Ninth Circuit Finds ESA 60-Day Notice "Adequate" & Resurrects Challenge to Suction Dredge Mining Suit
On August 10, 2015, the U.S. Court of Appeals for the Ninth Circuit reversed a district court order dismissing an Endangered Species Act ("ESA") lawsuit on the grounds plaintiffs provided inadequate notice. Klamath-Siskiyou Wildlands Center v. MacWhorter, No. 13-35453, D.C. No. 1:12-cv-01900-PA, __ F.3d ___ (Aug. 10, 2015). The Ninth Circuit's decision is a reminder that while notice is a prerequisite to certain actions under the ESA, the notice does not need to be exacting. As a consequence of the Ninth Circuit's decision, the action challenging the U.S. Forest Service's ("Service") tacit approval of applications to conduct recreational suction dredge mining in the Rogue River-Siskiyou National Forest will continue.
Under existing regulations, all plans to conduct suction dredge mining activities within the boundaries of National Forests must be submitted to the Service for review if they "might cause significant disturbance of surface resources." 36 C.F.R. § 228.4(a). The Service may either tacitly accept the project as described, or it may notify the applicant that the planned operation will "likely cause significant disturbance of surface resources," which triggers a requirement that the miner submit a detailed plan of operations. Id.
Parts of the designated critical habitat for the threatened Coho salmon occur within the Rogue Rivers-Siskiyou National Forest in areas where recreational suction dredge mining activities occur. Because of this overlapping habitat, many of the recreational suction dredge mining activities within this forest could be subject to the section 7 consultation requirement in the ESA.
Before a plaintiff may bring a failure to consult claim under the ESA against a government agency, it must serve the government agency with a notice of its intent to sue at least 60 days prior to filing suit. 16 U.S.C. § 1540(g)(2). The notice must state the alleged violations with sufficient specificity so as to allow the agency to correct any violations and obviate the need to file suit. San Francisco BayKeeper, Inc. v. Tosco Corp., 309 F.3d 1153, 1155 (9th Cir. 2002).

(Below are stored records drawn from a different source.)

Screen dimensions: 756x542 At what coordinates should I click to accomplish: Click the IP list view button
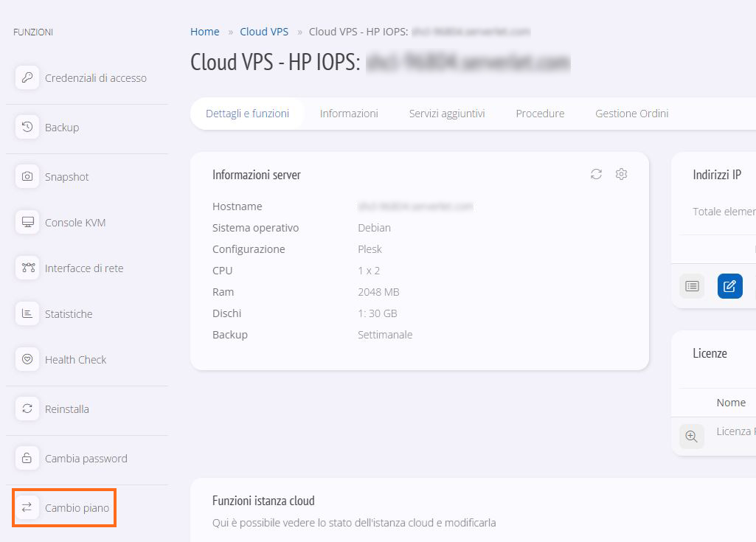point(692,286)
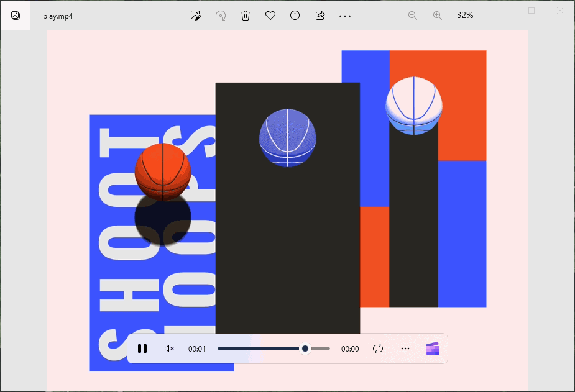The image size is (575, 392).
Task: Share the video using the share icon
Action: pos(320,15)
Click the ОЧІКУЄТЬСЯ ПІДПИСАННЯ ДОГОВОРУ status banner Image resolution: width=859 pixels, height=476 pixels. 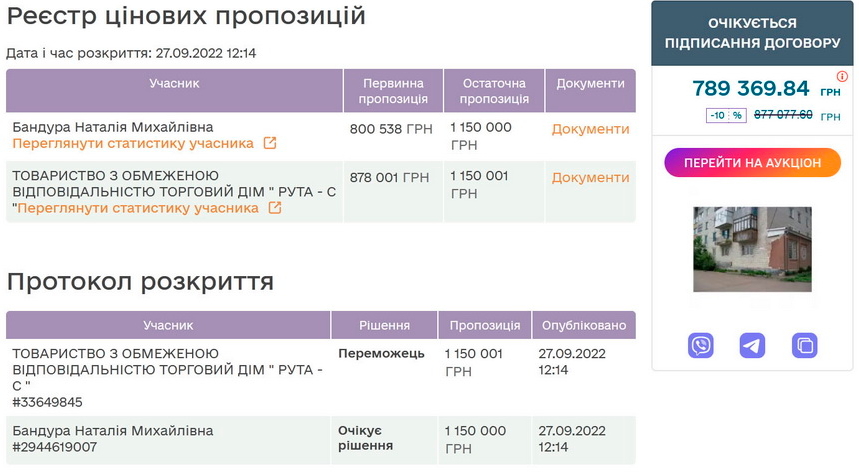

In 2012, the Klamath-Siskiyou Wildlands Center and Cascadia Wildlands Project served a letter on the Service alleging that the Service "authorized, approved, or otherwise acquiesced" to suction dredge mining operations in waters included in coho salmon critical habitat, and specified a number of dates on which the Service received notices of intent to conduct mining activities from various miners. Moreover, the letter alleged that the Service failed to consult with NMFS on any of these notices. After this initial letter, the Klamath-Siskiyou Wildlands Center requested that Rogue Riverkeeper be added as a party to its notice (plaintiffs are collectively referred to as "Klamath-Siskiyou Wildlands Center"). The Service subsequently responded to Klamath-Siskiyou Wildlands Center's letter stating that it was examining the need to commence consultation with NMFS with regard to various notices of intent to conduct mining activities that had the potential to impact coho salmon. Klamath-Siskiyou Wildlands Center subsequently sent another letter, providing specific dates and locations for notices of intent to conduct mining activities that it asserts violated the ESA's consultation requirement. Klamath-Siskiyou Wildlands Center was relying on the first letter it sent in 2012 in order to fulfill the ESA's 60-day notice requirement.
In the U.S. District Court for the District of Oregon, the Service moved to dismiss Klamath-Siskiyou Wildlands Center's complaint for failure to fulfill the ESA's notice requirement, asserting that the first letter was insufficient to put the Service on notice of the specific allegations against the Service. The district court agreed with the Service and dismissed the complaint.
The Ninth Circuit reversed the district court's decision, finding that the first letter from Klamath-Siskiyou Wildlands Center provided sufficient notice of the claims against the Service. In support of the reversal, the court noted that in three recent cases proceeding under citizen suit provisions, the Ninth Circuit allowed plaintiffs to proceed although they did not specifically detail their claims in a notice of intent. The court explained that in each of the three cases, the Ninth Circuit found that the notices of intent provided sufficiently specific details for the defendant to identify, based on the defendant's own knowledge, the extent of the claims made. The court then found that the Klamath-Siskiyou Wildlands Center's description of its claims as described in the first letter, in combination with the Service's own knowledge of the suction dredge mining operations proposed or ongoing within the Rogue River-Siskiyou National Forest, gave the Service sufficient knowledge to determine the Klamath-Siskiyou Wildlands Center's specific claims. Accordingly, the Ninth Circuit reversed the district court's dismissal and remanded the matter back to the district court so it could address the merits of the failure to consult claim.